Reproduce every line of the items below word for word, but leave out the pictures.

Records to use
* * * * * * *

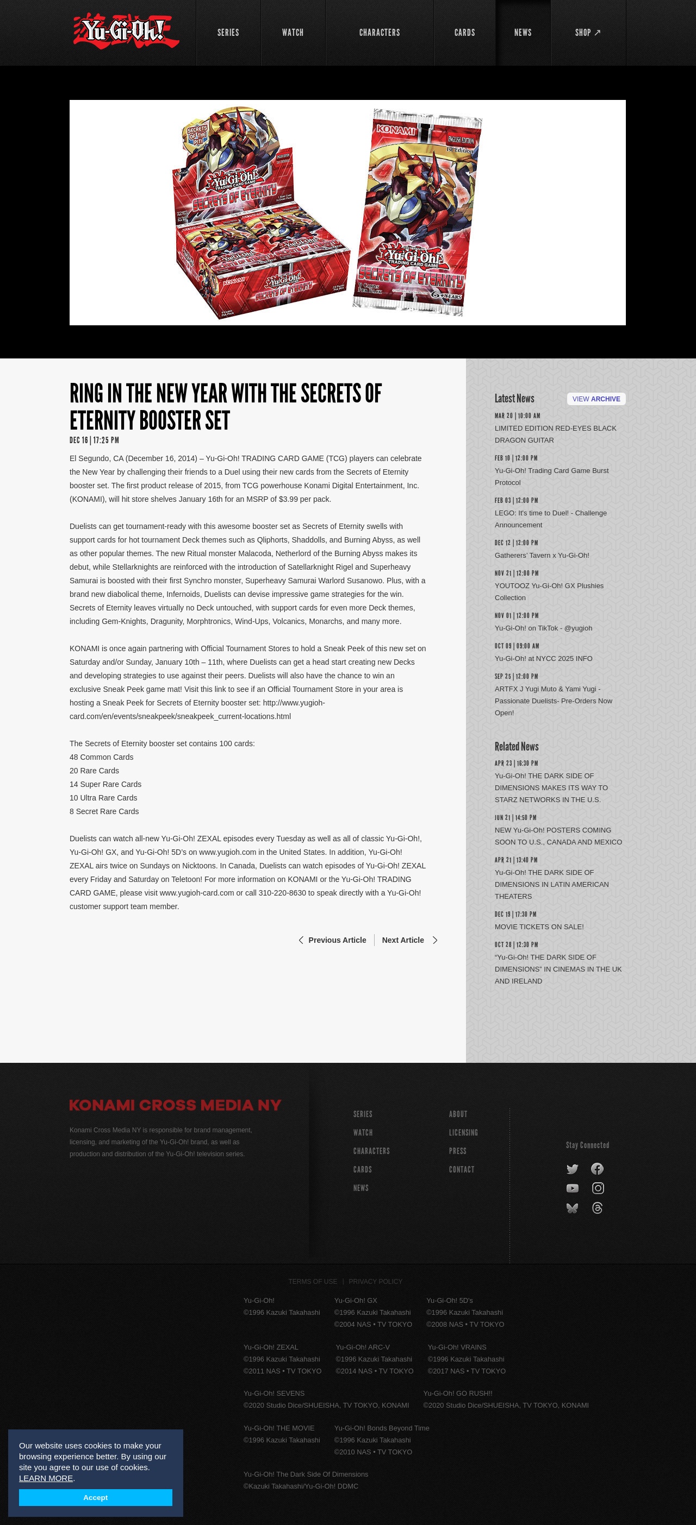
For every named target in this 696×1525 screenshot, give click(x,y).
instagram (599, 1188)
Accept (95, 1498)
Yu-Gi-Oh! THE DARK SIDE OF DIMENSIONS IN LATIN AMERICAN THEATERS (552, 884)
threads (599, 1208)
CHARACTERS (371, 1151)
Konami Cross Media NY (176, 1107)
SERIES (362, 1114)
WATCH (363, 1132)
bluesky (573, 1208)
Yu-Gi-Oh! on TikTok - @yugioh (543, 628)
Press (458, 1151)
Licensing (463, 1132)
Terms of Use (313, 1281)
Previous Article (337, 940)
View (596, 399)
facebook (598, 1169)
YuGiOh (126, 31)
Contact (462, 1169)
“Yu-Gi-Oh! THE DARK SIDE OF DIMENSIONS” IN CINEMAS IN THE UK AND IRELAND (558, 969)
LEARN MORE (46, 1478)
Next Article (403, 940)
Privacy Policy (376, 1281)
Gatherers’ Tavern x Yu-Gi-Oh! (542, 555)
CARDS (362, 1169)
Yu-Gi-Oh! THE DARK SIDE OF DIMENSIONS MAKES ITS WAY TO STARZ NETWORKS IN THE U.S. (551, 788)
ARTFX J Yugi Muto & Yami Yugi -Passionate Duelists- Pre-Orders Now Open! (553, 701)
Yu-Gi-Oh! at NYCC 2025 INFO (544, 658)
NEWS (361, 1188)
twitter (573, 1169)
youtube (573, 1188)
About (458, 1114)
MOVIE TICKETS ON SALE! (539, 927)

* * * * * * *

Written reply
For every named target in this 696×1525 screenshot, give click(x,y).
instagram (599, 1188)
Accept (95, 1498)
Yu-Gi-Oh! THE DARK SIDE OF DIMENSIONS IN LATIN AMERICAN THEATERS (552, 884)
threads (599, 1208)
CHARACTERS (371, 1151)
Konami Cross Media NY (176, 1107)
SERIES (362, 1114)
WATCH (363, 1132)
bluesky (573, 1208)
Yu-Gi-Oh! on TikTok - @yugioh (543, 628)
Press (458, 1151)
Licensing (463, 1132)
Terms of Use (313, 1281)
Previous Article (337, 940)
View (596, 399)
facebook (598, 1169)
YuGiOh (126, 31)
Contact (462, 1169)
“Yu-Gi-Oh! THE DARK SIDE OF DIMENSIONS” IN CINEMAS IN THE UK AND IRELAND (558, 969)
LEARN MORE (46, 1478)
Next Article (403, 940)
Privacy Policy (376, 1281)
Gatherers’ Tavern x Yu-Gi-Oh! (542, 555)
CARDS (362, 1169)
Yu-Gi-Oh! THE DARK SIDE OF DIMENSIONS MAKES ITS WAY TO STARZ NETWORKS IN THE U.S. (551, 788)
ARTFX J Yugi Muto & Yami Yugi -Passionate Duelists- Pre-Orders Now Open! (553, 701)
Yu-Gi-Oh! at NYCC 2025 INFO (544, 658)
NEWS (361, 1188)
twitter (573, 1169)
youtube (573, 1188)
About (458, 1114)
MOVIE TICKETS ON SALE! (539, 927)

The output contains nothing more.